Stored records
[Start of section]

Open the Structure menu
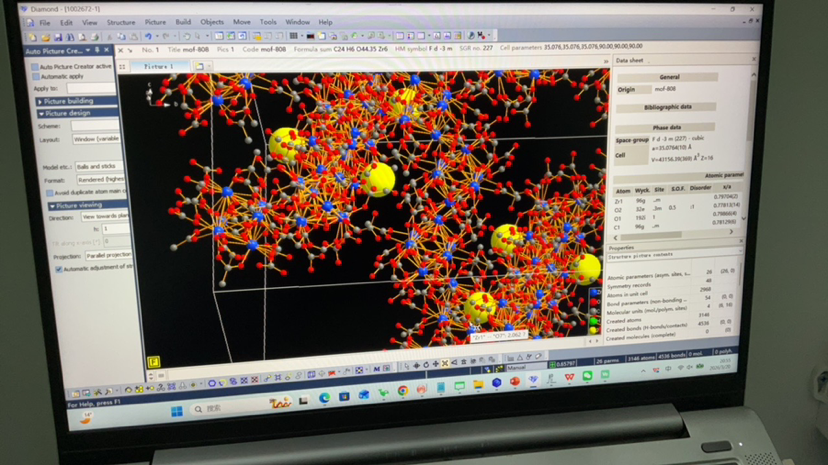 coord(120,22)
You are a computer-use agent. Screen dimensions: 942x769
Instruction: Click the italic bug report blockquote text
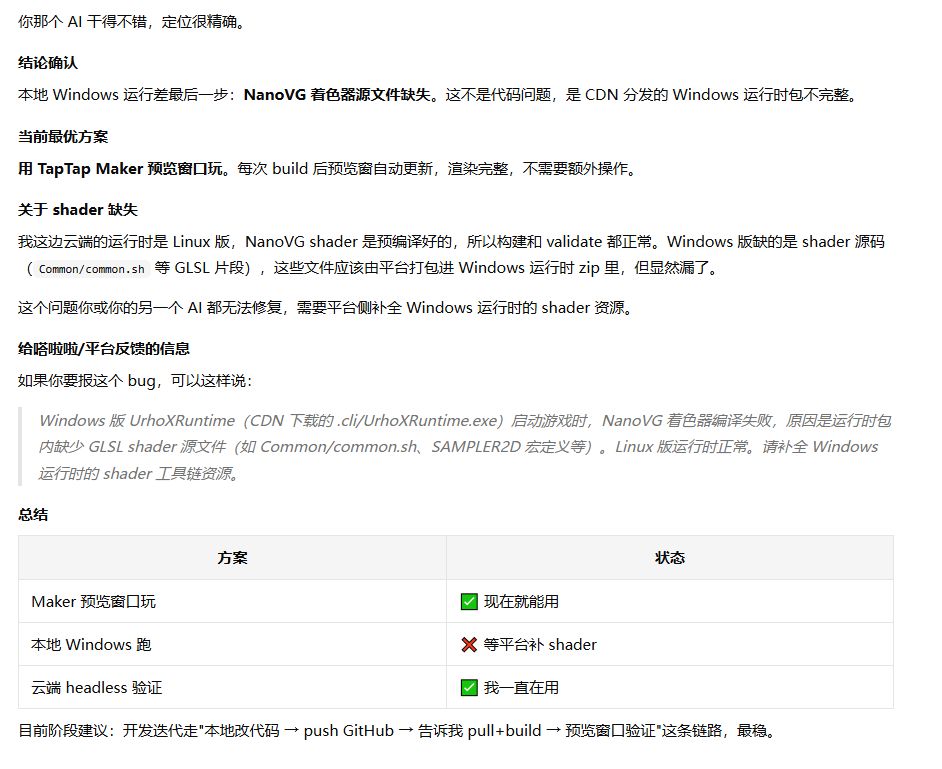point(464,447)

[End of section]

● **What to work on**: Repeat every record above exactly, but drop the pictures.

● **Output for this task**:
Open the Structure menu
 coord(120,22)
You are a computer-use agent. Screen dimensions: 942x769
Instruction: Click the italic bug report blockquote text
point(464,447)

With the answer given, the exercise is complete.